Have you ever gotten so mad at your significant other that when the anger fog clears you realize that you've dropped your drawers and are currently squatting over their laptop on the coffee table yelling "Take that back or have fun explaining this at the Apple Genius Bar. Let's see if they can genius urine out of your hard drive." No? Me neither then...Tips for the Post Apocalyptic Relationship Part IV: Nothing says I love you like losing your mind over something irrelevant.
-By Leah Bonnema (Stand Up Comic)
Over the past year I have done multiple installments in a blog series I call Tips for the Post Apocalyptic Relationship. They are a compilation of perhaps helpful, perhaps slightly unhinged hints that I've derived from my coupledom about how to make paying the electricity bills or killing zombies together easier.
I share them because as a stand up comic I clearly don't mind embarrassing myself by writing about experiences that are probably something I should be keeping to myself (Sorry Mom!) and also because I believe a lot of people are on similar journeys, dealing with the same issues.
AND because I want us to beat the zombies. USA, USA, USA! Human Race, Human Race, Human Race! Let's make t-shirts! Am I am expert on zombies and/or relationships?! Why the f*&k not?!
As far as the Zombie Apocalypse goes, I have been dreaming about varying versions of Armageddon since I was a kid (true story, f'ing Sarah Connor over here, where are my arm muscles?!). Perhaps that is weird. OR perhaps I am just destined to write, direct and star in one of the greatest movies ever. And/or perhaps it is the only way my subconscious can calm my chronic anxiety: Some day Leah complete chaos will ensue all over the planet and all those things you worry about won't matter.
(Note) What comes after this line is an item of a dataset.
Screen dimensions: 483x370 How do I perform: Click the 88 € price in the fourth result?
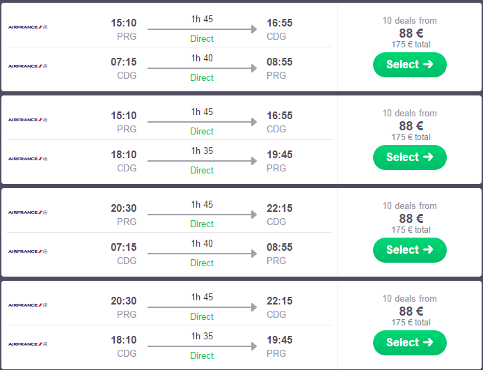pyautogui.click(x=411, y=311)
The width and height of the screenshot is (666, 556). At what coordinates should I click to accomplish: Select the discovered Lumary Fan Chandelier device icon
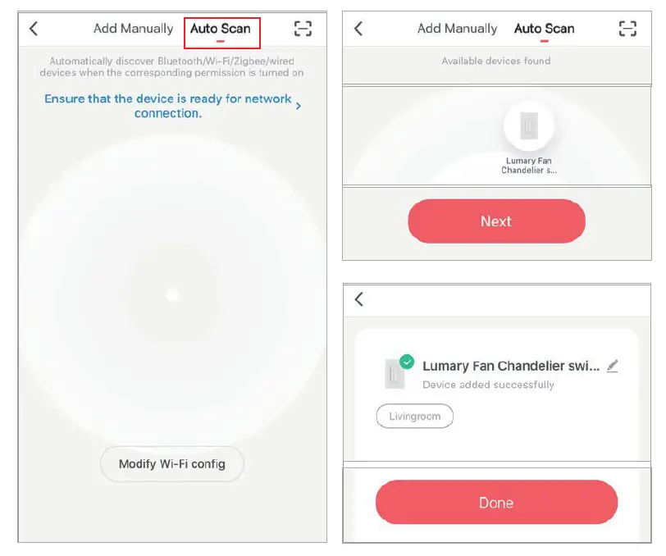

And in regards to my relationship aptitude, The Balls&Chain or B&C for short (which is what I lovingly call my fiance because fiance sounds like something I would wear to a dance recital - not the man who is going to be building forts in trees with me) and I have been together for 6 years, in NYC I might add, which is like dog years for a relationship. Although in NYC people tend to move in together quickly because of rent prices, they also tend to move onto to moving in with someone else even quicker.
The long engagement (which always seems to really bother people) is due to the fact that we didn't want to get married until the Same Sex Marriage Law was passed in New York because it seemed extremely unfair (to say the least, the very least) that we could get married when other people who love each other could not. It felt unjust to participate in an institution that discriminates.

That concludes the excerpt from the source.